Each spring I commit to trying to figure out a reasonable way to determine hive weights as the seasons progress. My latest attempt was to buy load cells and a microprocessor from Radio Shack with the intent of equipping two hives to download data by Bluetooth to my phone. Fortunately, I haven’t spent a huge amount of money on a project that probably exceeds my hardware and software capabilities. Recently I enlisted the 14 year old neighbor kid’s help. He has made far more progress than I have despite lots of distractions.

Up until now, my best effort was to use a tee post jack and an electronic fisherman’s scale. A chain and hook from a hanging luggage bag completed the assembly. I’d get a helper to raise the hive and I’d read the scale as best I could. We’d lift it from the left a tiny bit then do the same on the right then add the two numbers to get total weight. The side-to-side numbers were usually quite close. Just doubling one number halved the work, but pretty soon I was back to just picking up hives from the back and trying to remember how heavy it was last time.

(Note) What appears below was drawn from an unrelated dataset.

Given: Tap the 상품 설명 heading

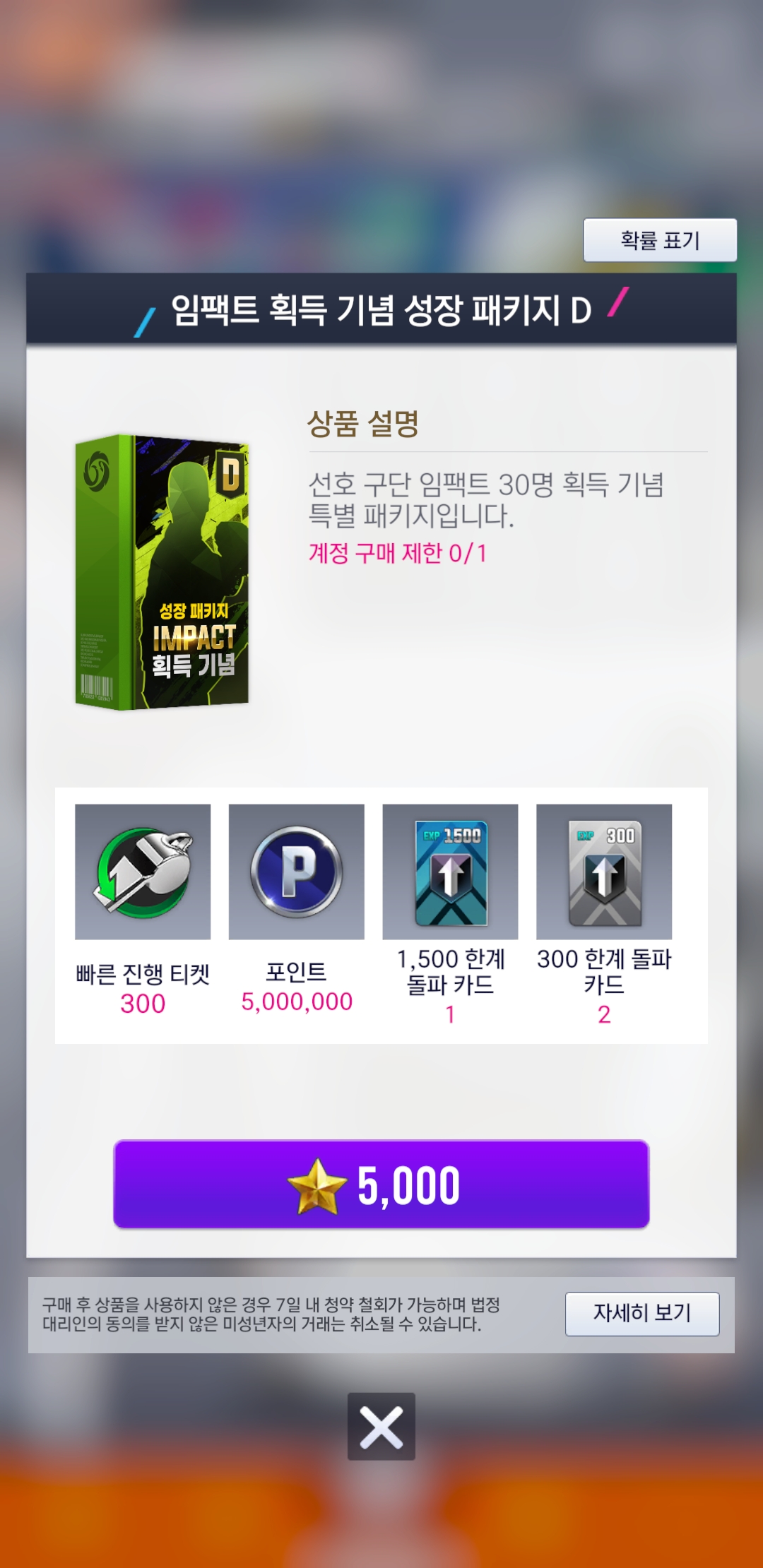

I ordered a “Nectar Detector” as soon as I saw it in a catalogue or online somewhere. At first, I tried to use it the way I had been weighing hives....left then right then add the two (instructions are for wimps). Somehow the thing was coming up with total weight on either side. AHAA! If evenly distributed, the weight will be the same, side to side or front to back...that was apparent long ago. But how clever can you get?? The instrument is a torque gauge that you read in inch-pounds. You lift the hive with a clever 2” lever.

Let’s say the hive weighs 100 lbs. The instrument lifts half of that with the 2” “clever lever”: (100 lbs x ½ )x 2 inches = 100 inch-pounds measured torque = the total weight of the hive in lbs. INCREDIBLY SIMPLE AND INCREDIBLY CLEVER!! (Why didn’t I think of that?!?) Congratulations to Jim Fischer!!!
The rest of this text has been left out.